The two men shared resilience, ingenuity, adaptability and an acute ability to observe. The memoirs of their barely credible odysseys have a journalistic quality that reveals a world previously unknown to the West and to this day casts a unique light on the golden age of medieval Central Asia. Schiltberger’s recollections were published in 1473 after his death as Als Sklave im Osmanishen Reich und bei den Tartaren 1394–1427 (As a Slave in the Ottoman Empire and among the Tartars). He records battles, lands and peoples, customs and everyday life.
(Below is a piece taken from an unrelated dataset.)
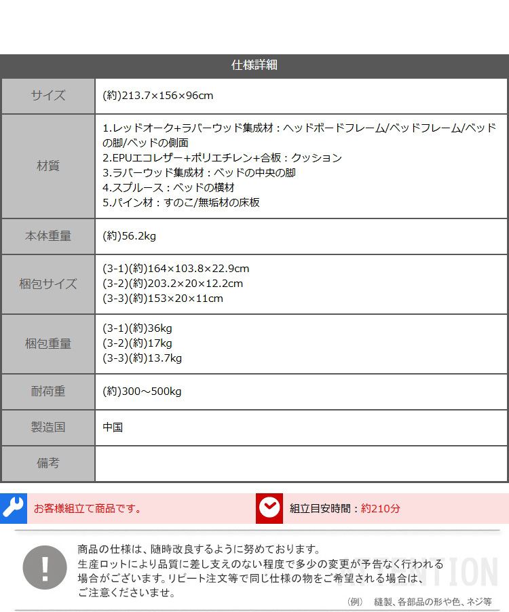The width and height of the screenshot is (509, 612).
Task: Click the size value 213.7×156×96cm
Action: coord(158,96)
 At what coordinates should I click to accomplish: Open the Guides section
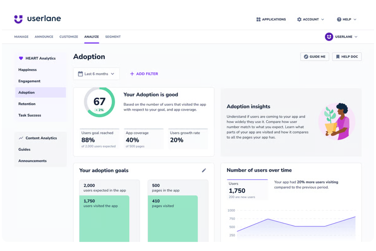coord(24,149)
One curious habit of the Tartars, as he knew the Turco-Mongols, was the preserving of salted meat by “pressing it under the saddle of their horses”. Marco Polo had mentioned this a century earlier: if the Mongols “had fresh meat but no time to cook it they put the raw flesh under their saddles”. Not only did it become “soft and edible” but, crucially, it allowed an entire army “to camp without a single puff of smoke since they needed no fires to cook”.
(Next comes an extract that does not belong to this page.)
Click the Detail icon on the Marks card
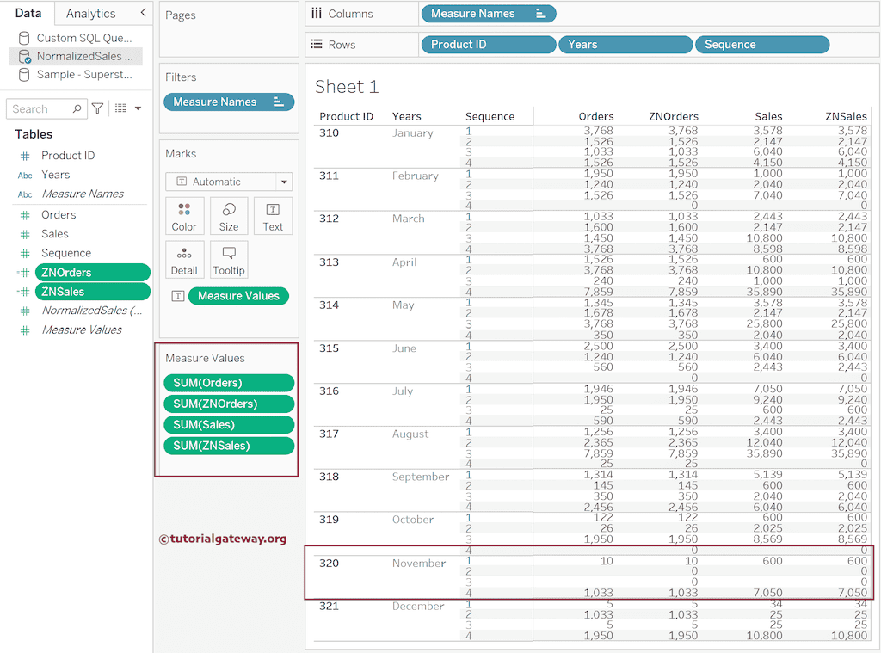Viewport: 881px width, 653px height. [x=184, y=259]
The salting and drying of meat goes back to time immemorial. Doubtless, in Marco’s and Johannes’s native lands, there had been cured hams – prosciutti, jambons or Schinken – but both travellers were struck by the unfamiliar, rudimentary method of pressing meat under a saddle. Mahmud of Kashgar’s 11th-century lexicon of Turkic languages already gives the Turkish for pressing as basturmak, hence the name of today’s much-loved speciality, pastırma. Even if saddles are no longer employed, the cured meat is still pressed under a heavy weight to drain excess liquid.
Introduced from the Asian steppes by Mongol armies and migrating mounted Turkic tribes, pastırma became part of the diet in all the lands settled by Turkish-speaking peoples, and even beyond, thanks to the spread of the Ottoman Empire. In time what had started as a simple staple evolved into a delicacy. Its rustic name filtered down through the ages, barely changing and borrowed by countless languages as basturma, pastarma, pastorma, pastourmás and even the New World’s pastrami (introduced to America, it is said, by Sephardi Jews from Romania).